Des tensions géopolitiques persistantes
Sur le plan géopolitique, les tensions demeurent élevées. Les négociateurs ukrainiens et russes ont tenu leur troisième réunion de 2026 sous médiation américaine, sans avancée notable sur les points clés, notamment la question territoriale.
Moscou exige que Kyiv retire ses forces des 20 % restants de la région orientale de Donetsk non contrôlés par la Russie, une demande rejetée par l’Ukraine.
Par ailleurs, les discussions nucléaires entre les États-Unis et l’Iran à Genève ont peu progressé. Le vice-président américain JD Vance a déclaré que Washington examinait la possibilité de poursuivre l’engagement diplomatique avec Téhéran ou d’opter pour « une autre option ».

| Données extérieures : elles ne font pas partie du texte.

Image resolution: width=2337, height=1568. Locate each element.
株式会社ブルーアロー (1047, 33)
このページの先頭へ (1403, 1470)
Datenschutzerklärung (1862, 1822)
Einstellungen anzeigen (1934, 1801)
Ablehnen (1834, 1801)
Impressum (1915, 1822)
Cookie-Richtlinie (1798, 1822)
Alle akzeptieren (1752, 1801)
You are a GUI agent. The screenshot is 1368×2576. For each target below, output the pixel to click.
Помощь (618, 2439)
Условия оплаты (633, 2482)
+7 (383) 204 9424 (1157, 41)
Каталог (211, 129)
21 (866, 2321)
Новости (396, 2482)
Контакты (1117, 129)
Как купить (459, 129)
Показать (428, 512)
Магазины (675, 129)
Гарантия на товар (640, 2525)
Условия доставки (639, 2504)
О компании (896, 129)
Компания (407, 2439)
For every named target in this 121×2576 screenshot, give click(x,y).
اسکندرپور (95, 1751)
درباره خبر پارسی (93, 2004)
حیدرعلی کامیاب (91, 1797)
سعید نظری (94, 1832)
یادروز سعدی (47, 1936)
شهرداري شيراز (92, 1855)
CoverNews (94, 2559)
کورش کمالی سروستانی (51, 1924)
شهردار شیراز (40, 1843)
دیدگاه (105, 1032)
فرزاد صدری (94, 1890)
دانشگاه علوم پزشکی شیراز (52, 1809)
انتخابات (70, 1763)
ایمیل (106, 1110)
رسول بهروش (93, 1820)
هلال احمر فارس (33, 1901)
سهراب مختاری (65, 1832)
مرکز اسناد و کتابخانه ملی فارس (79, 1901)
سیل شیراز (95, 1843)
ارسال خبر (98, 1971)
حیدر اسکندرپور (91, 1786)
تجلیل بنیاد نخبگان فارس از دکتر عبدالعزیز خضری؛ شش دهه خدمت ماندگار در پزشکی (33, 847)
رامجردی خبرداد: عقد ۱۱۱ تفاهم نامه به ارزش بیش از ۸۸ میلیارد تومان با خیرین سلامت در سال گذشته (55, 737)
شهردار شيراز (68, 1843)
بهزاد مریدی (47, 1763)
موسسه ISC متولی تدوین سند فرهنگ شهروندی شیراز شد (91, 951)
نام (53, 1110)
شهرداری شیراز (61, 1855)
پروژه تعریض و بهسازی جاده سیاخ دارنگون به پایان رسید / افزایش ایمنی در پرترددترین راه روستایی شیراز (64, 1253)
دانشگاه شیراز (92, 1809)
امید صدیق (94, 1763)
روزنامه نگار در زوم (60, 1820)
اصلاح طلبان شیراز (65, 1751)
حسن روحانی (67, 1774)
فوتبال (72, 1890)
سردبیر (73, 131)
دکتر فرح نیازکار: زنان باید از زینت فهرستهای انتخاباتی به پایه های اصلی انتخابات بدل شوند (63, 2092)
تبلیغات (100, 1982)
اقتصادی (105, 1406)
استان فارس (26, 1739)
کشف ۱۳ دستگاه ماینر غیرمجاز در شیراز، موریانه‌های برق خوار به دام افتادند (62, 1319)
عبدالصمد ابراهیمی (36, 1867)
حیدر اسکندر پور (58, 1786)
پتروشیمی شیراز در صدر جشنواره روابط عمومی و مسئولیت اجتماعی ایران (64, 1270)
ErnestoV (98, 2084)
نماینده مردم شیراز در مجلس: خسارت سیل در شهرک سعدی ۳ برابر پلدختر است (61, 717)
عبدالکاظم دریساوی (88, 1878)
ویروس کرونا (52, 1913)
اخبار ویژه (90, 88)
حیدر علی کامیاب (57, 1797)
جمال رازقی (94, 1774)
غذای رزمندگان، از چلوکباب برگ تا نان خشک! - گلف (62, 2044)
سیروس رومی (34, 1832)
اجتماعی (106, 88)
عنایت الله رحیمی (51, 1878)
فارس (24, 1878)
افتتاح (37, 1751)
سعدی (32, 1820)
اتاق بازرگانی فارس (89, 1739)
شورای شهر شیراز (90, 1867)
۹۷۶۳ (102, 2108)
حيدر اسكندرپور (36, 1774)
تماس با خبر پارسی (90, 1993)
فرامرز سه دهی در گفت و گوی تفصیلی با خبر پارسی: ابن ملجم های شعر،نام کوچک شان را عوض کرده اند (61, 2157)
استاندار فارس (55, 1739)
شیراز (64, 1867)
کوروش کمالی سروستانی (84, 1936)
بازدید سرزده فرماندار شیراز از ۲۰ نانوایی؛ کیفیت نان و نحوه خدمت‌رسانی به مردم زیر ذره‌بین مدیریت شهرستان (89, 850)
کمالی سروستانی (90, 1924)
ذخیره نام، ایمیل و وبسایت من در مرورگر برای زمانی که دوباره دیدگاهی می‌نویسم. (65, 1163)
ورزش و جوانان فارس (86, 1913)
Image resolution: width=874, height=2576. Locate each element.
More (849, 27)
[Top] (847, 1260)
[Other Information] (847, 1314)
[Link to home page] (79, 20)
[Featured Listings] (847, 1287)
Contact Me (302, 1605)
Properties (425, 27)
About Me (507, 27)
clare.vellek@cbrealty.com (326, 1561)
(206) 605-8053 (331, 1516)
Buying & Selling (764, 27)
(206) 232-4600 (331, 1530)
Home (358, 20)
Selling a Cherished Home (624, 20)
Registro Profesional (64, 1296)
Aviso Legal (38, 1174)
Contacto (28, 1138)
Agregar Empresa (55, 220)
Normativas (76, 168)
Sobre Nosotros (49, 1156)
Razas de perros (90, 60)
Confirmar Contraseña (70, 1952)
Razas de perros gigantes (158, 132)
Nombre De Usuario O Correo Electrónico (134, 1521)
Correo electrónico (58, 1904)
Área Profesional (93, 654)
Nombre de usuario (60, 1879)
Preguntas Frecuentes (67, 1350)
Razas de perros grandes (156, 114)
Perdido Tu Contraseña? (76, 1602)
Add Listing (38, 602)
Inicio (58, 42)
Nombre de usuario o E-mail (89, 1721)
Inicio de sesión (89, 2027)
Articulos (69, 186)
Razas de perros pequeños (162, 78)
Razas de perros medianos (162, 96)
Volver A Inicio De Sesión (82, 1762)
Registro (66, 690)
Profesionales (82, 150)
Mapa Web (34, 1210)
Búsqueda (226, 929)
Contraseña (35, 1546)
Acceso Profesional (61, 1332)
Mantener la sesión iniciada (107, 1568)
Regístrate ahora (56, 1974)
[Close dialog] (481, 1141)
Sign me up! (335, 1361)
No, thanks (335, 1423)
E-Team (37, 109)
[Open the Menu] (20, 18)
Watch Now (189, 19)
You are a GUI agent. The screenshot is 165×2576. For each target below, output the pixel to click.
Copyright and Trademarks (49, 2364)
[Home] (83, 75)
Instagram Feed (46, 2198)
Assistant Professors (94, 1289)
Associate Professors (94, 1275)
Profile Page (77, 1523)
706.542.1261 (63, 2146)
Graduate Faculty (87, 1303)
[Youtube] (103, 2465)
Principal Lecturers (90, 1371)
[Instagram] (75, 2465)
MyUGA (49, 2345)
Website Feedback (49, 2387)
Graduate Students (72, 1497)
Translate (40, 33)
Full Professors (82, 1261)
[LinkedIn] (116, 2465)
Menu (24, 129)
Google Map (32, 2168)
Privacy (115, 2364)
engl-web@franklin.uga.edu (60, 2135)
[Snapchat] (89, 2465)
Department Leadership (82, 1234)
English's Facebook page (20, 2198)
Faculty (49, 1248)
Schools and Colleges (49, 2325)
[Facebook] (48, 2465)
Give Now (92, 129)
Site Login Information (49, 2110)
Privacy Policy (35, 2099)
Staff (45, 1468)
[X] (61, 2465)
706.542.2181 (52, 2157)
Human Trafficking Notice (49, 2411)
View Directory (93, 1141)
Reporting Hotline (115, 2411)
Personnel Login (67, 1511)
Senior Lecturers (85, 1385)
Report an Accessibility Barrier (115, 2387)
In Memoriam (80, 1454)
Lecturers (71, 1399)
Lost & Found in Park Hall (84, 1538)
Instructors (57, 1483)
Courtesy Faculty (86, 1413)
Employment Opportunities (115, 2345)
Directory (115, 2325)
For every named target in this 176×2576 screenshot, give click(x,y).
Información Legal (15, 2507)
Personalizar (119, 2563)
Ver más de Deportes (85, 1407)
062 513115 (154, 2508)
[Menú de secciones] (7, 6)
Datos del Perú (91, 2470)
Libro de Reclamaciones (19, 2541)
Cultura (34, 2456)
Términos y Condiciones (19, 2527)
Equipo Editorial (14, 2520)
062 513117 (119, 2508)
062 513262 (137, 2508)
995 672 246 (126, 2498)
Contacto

Des images satellites indiqueraient que l’Iran a construit une structure en béton armé sur un site militaire sensible, ensuite recouverte de terre, poursuivant des travaux sur un site qui aurait été bombardé par Israël en 2024.
Le pétrole prolonge sa hausse
Les prix du pétrole ont continué de progresser, soutenus par les tensions accrues au Moyen-Orient, qui alimentent les craintes de perturbations de l’approvisionnement.
Le Brent a gagné 1 % à 71,04 dollars le baril, tandis que le WTI américain a progressé de 1,1 % à 65,75 dollars.
Les deux références avaient déjà clôturé en hausse de plus de 4 % mercredi, à leur plus haut niveau depuis le 30 janvier.
Les informations faisant état d’une intensification des activités militaires et navales dans le Golfe persique ont renforcé les inquiétudes concernant la sécurité de l’offre. Dans le même temps, l’espoir d’un assouplissement des sanctions sur l’énergie russe s’est estompé après l’absence de progrès dans les discussions entre la Russie et l’Ukraine.
Un soutien supplémentaire est venu des données de l’American Petroleum Institute, qui a fait état d’une baisse d’environ 609 000 barils des stocks de brut américains pour la semaine close le 13 février. Les chiffres officiels de l’Energy Information Administration sont attendus plus tard dans la journée.